例如,当在毛细管中所含的泳动液中含有硫酸软骨素之类的阴离子聚合物时,该阴离子聚合物从阴极流向阳极。即,向与电渗流的流动方向相反的方向移动。而且,血红蛋白分子表面的正电荷越多,越容易被静电吸附、捕捉到阴离子聚合物上。即,如上所述,血红蛋白分子在毛细管内受到如下的力:由电渗流产生的从阳极向阴极的方向的力,以及与由阴离子聚合物产生的电渗流相反方向的从阴极向阳极的方向的力。因此,血红蛋白分子表面的正电荷越多,越受到更大的与电渗流相对的力,由此以更慢的泳动速度朝向阴极侧移动。
这样,由于在向毛细管导入待测体中的成分的速度与该成分在毛细管内流动的速度之间产生速度差,因此待测体中的成分到达毛细管的检测部时的待测体成分的浓度根据该速度差而变化。
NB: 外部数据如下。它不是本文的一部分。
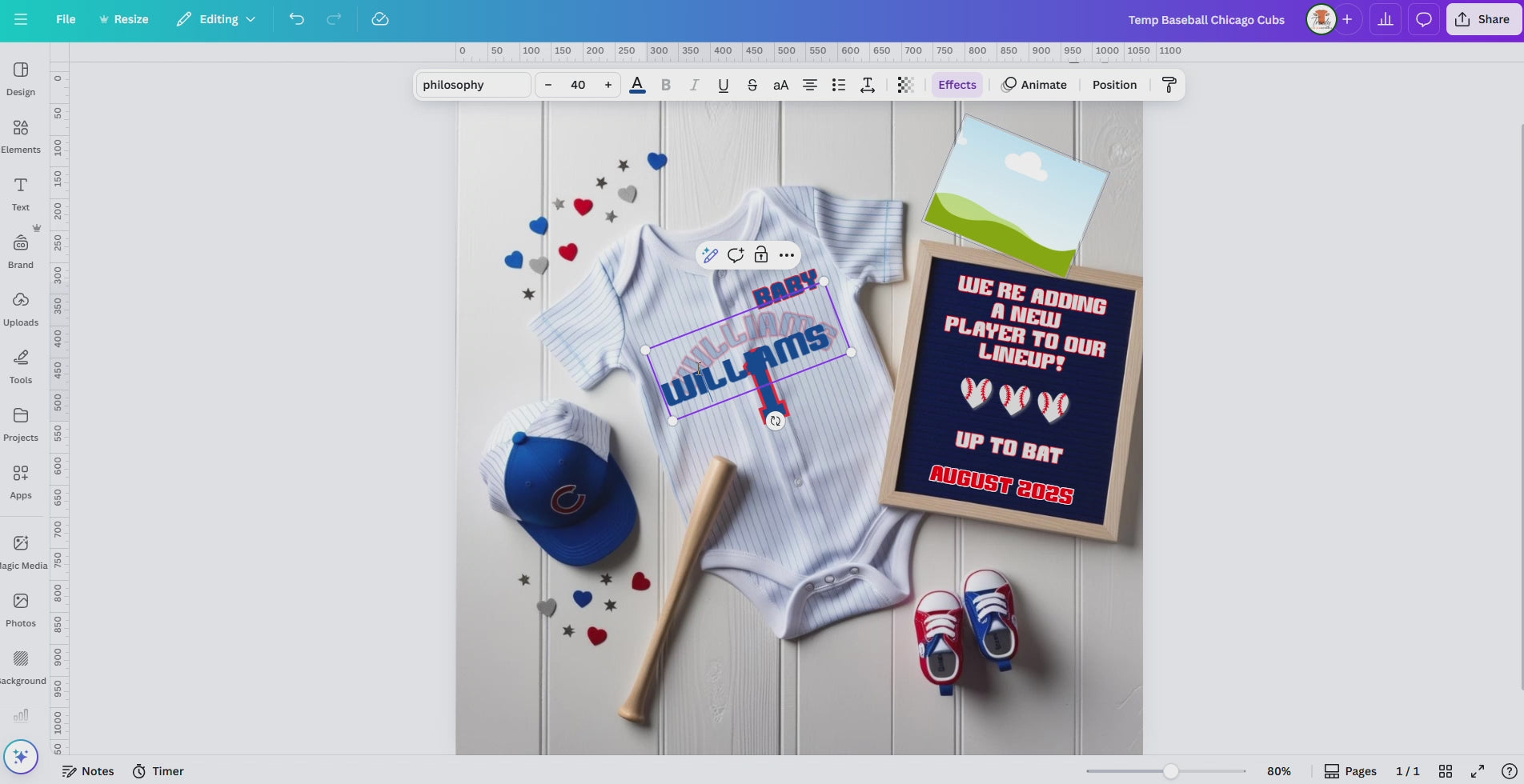
Task: Open the philosophy font selector
Action: [473, 85]
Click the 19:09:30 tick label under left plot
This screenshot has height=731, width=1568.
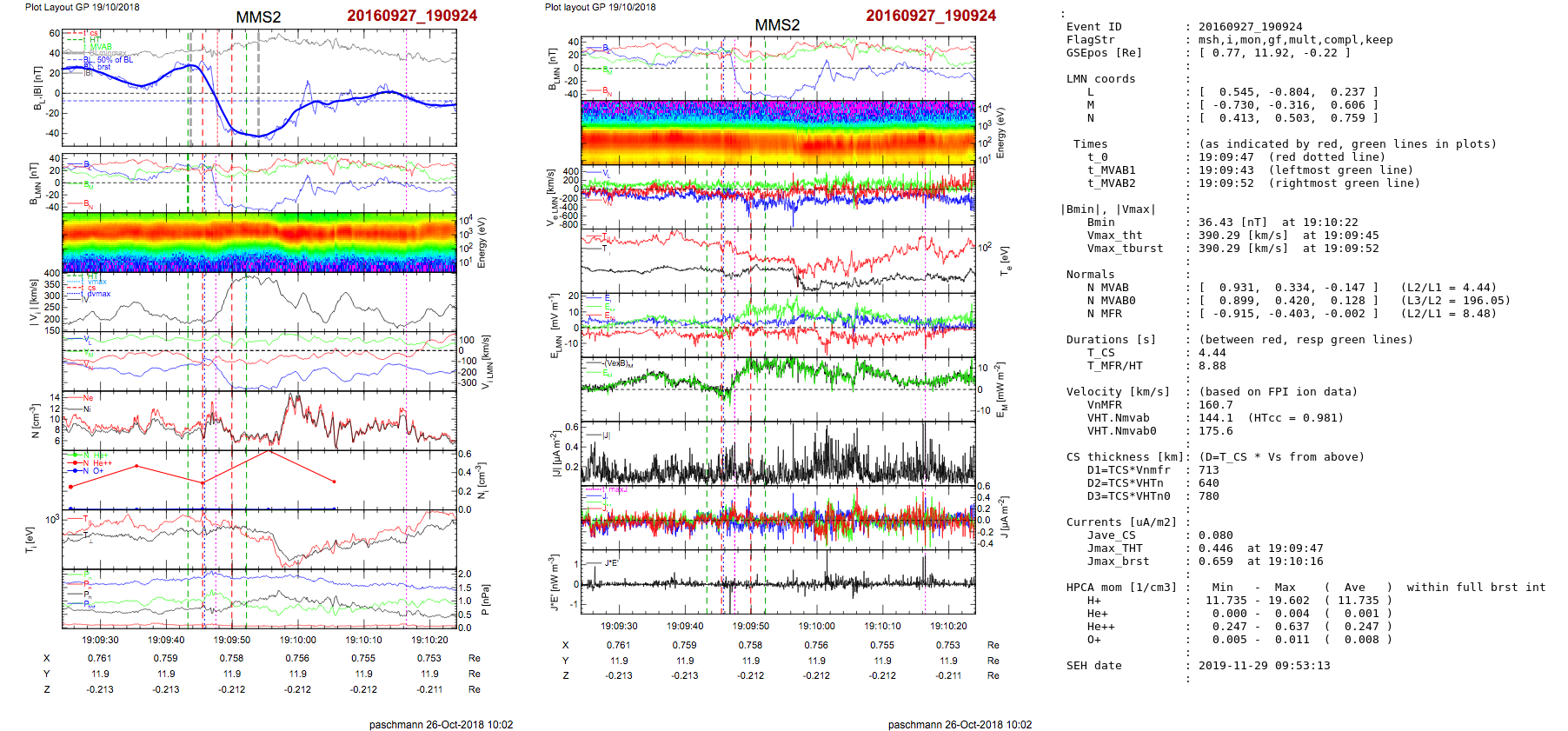point(101,640)
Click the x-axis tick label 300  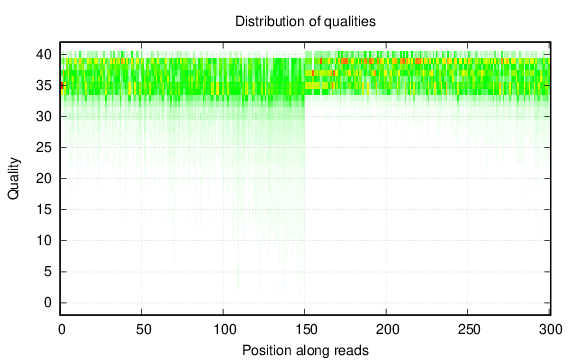(550, 330)
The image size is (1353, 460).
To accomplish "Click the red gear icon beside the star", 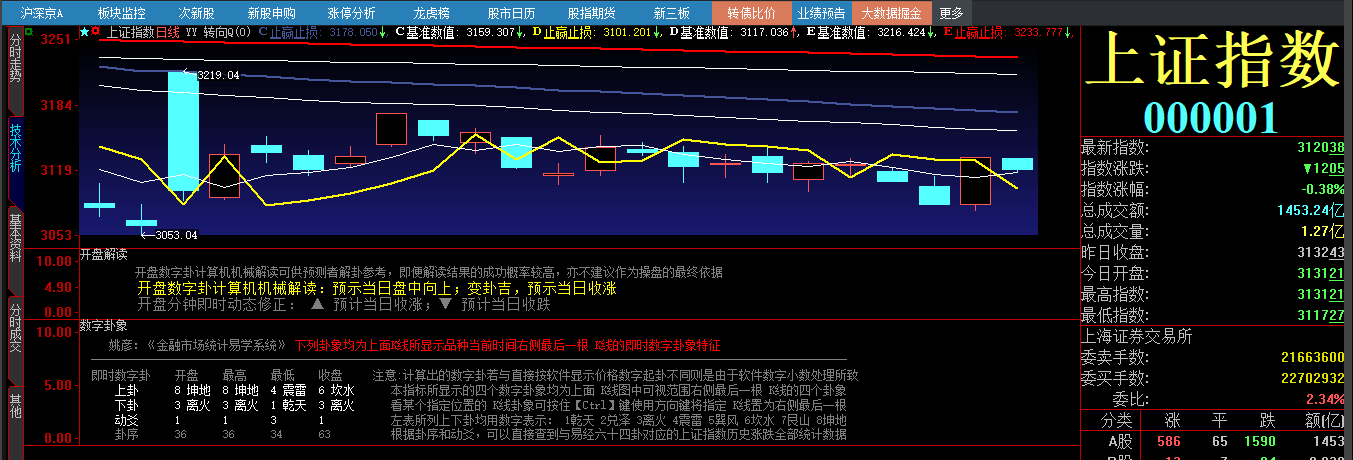I will point(95,32).
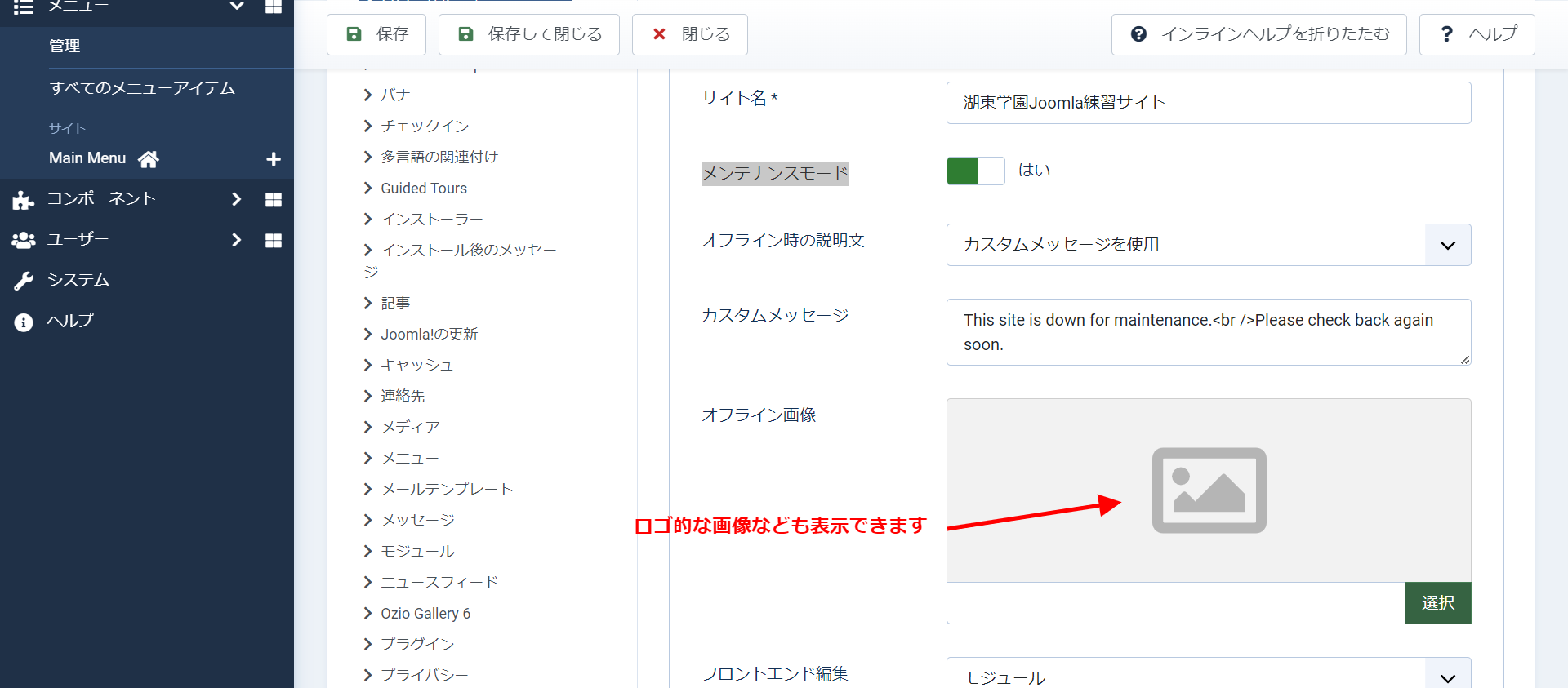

即,由于该成分在毛细管内流动的速度比朝向毛细管导入待测体中的成分的速度慢,因此到达毛细管的检测部时的待测体成分的浓度比被导入到毛细管之前高。
接着,对于到达检测部的待测体液体中所含的待测体成分的光学特性进行检测,并计算光学特性值的每单位时间的变化量。由于待测体液体被连续地输送到分离流路,因此最初在检测部仅测定移动速度快的成分,但移动速度慢的成分逐渐增加。因此,如果使用由检测部测定的待测体成分的光学特性值、将横轴作为经过时间、并将纵轴作为光学特性值来描绘曲线图,则能够得到随着经过时间而单调增加的曲线(例如,吸光度曲线)。换言之,在到达检测部的待测体液体中,除了等速成分即之外,还包括在比等速成分导入到分离流路的时间点更早的时间点导入到分离流路的低速成分、以及在比等速成分导入到分离流路的时间点更晚的时间点导入到分离流路的高速成分,该等速成分是在分离流路内流动的移动速度与待测体液体相同的待测体成分,该低速成分是移动速度比待测体液体更慢的待测体成分,该高速成分是移动速度比待测体液体更快的待测体成分。即,在到达检测部的待测体液体中,除了在分离流路内流动的移动速度与待测体液体相同的待测体成分之外,还包含在分离流路内流动的移动速度与待测体液体不同的待测体成分。因此,光学特性值作为也包含在分离流路内流动的移动速度不同的待测体成分的值而得到,原样的光学特性值不能用于待测体成分的分离分析中。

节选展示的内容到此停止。